» **Data entries**:
---*---
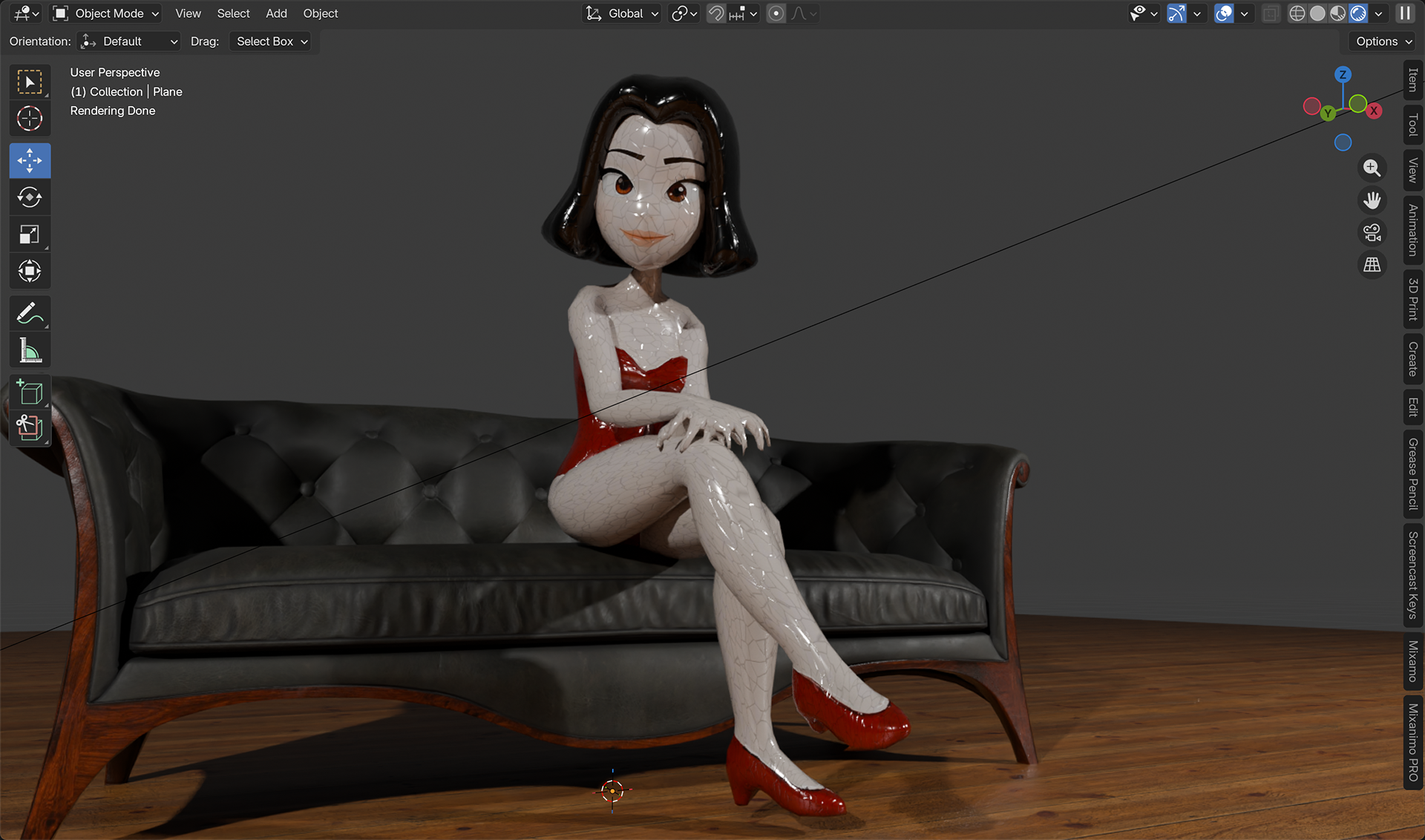Select the Scale tool
The height and width of the screenshot is (840, 1425).
click(30, 234)
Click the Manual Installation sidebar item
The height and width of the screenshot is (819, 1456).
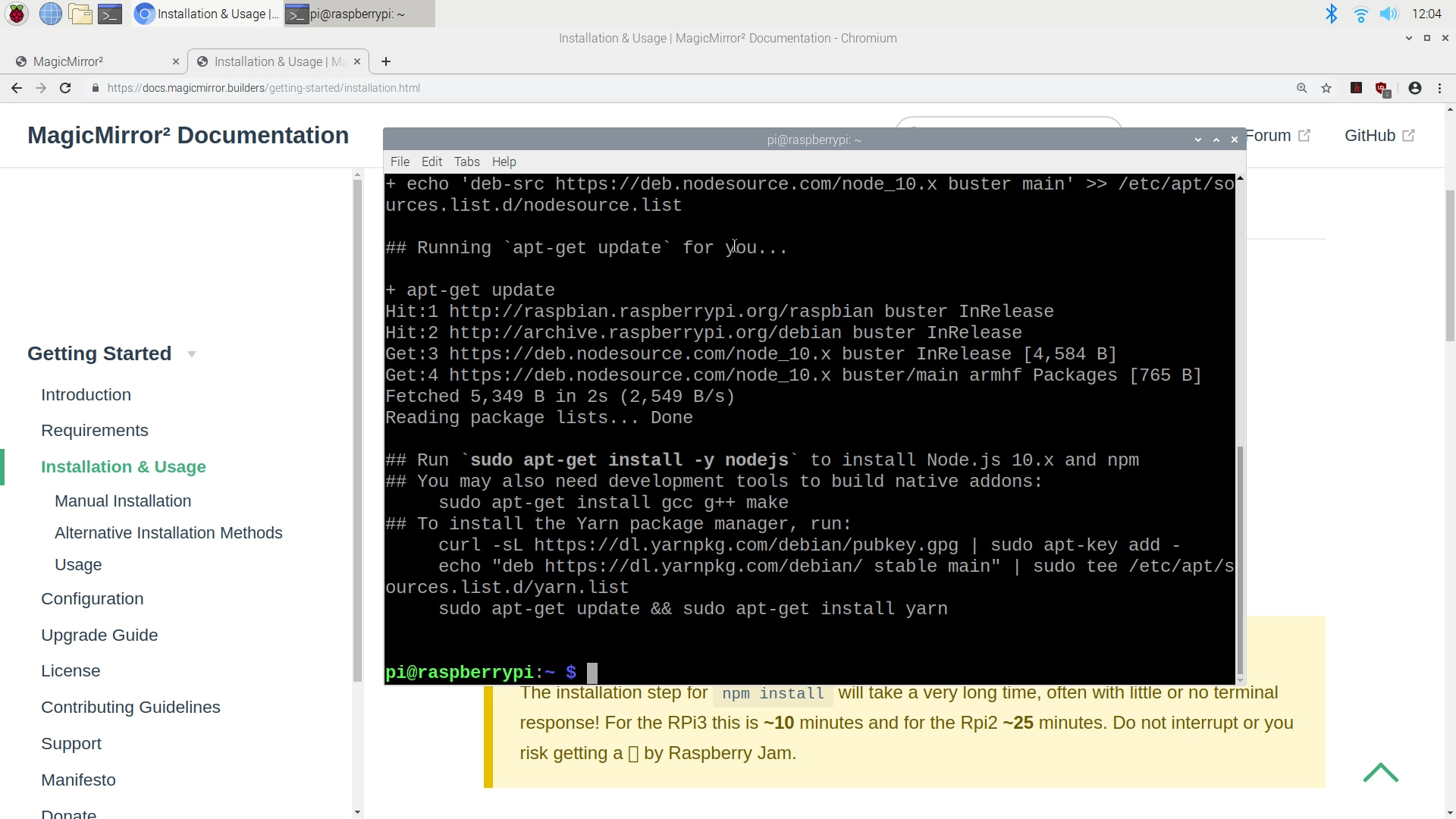click(x=123, y=501)
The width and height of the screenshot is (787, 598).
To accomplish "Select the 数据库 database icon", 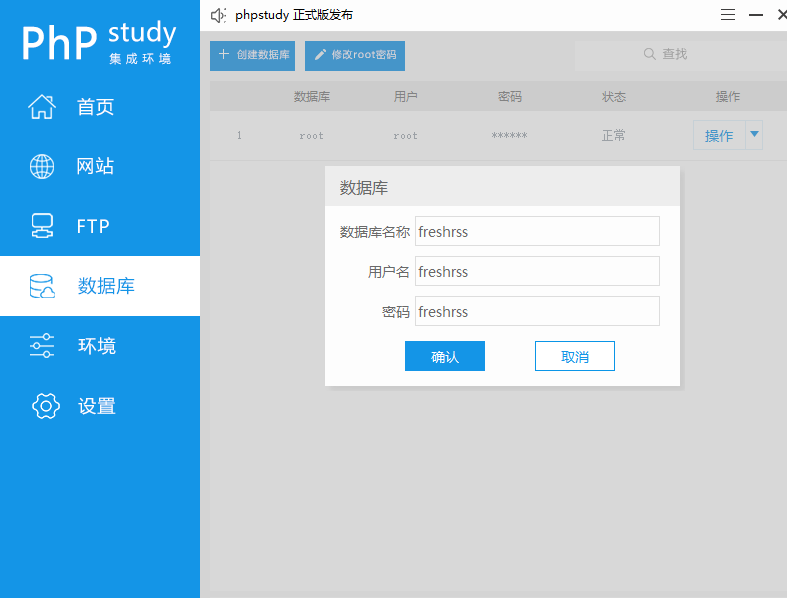I will [x=42, y=286].
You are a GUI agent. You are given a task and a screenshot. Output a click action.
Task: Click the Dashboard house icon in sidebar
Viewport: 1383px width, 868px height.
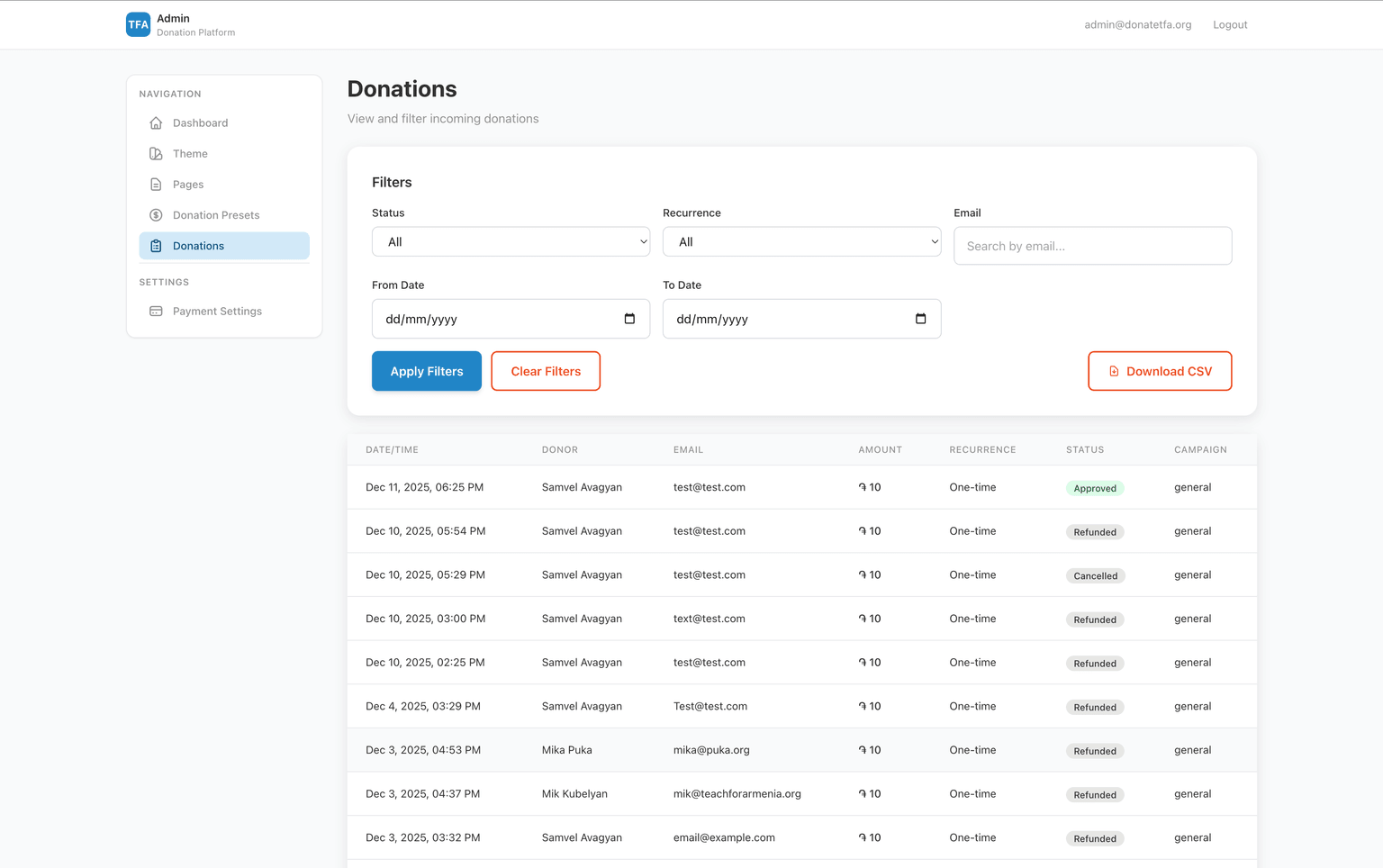tap(155, 122)
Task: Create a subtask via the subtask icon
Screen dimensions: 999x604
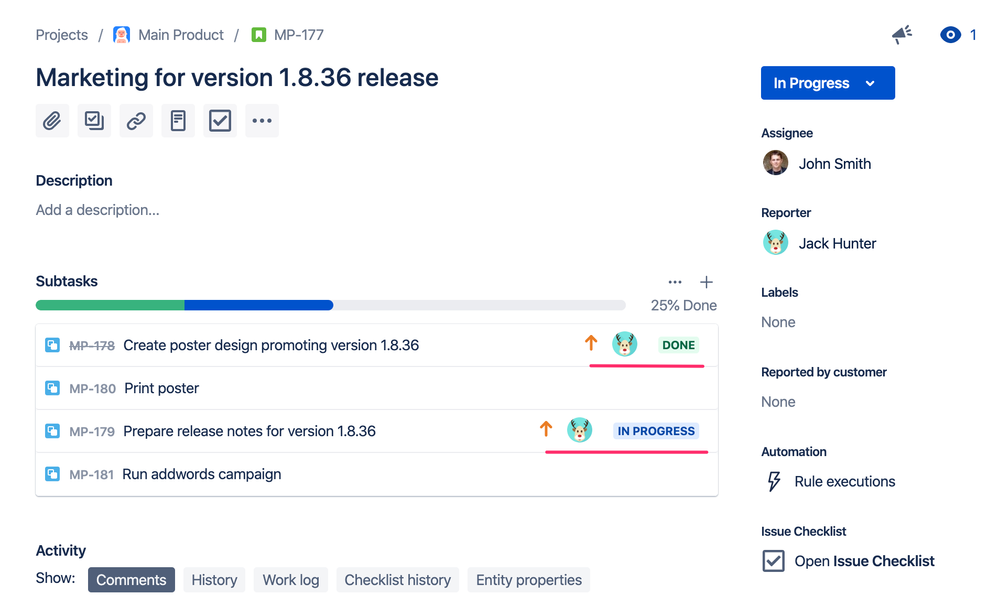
---*---
» **To be done**:
Update the data starting with the line containing "Task: Create a subtask via the subtask icon" and going on through the end of the data: replace "Screen dimensions" with "Display size" and keep everything else the same. Give back only those lines, without the pictures.

» **Result below**:
Task: Create a subtask via the subtask icon
Display size: 999x604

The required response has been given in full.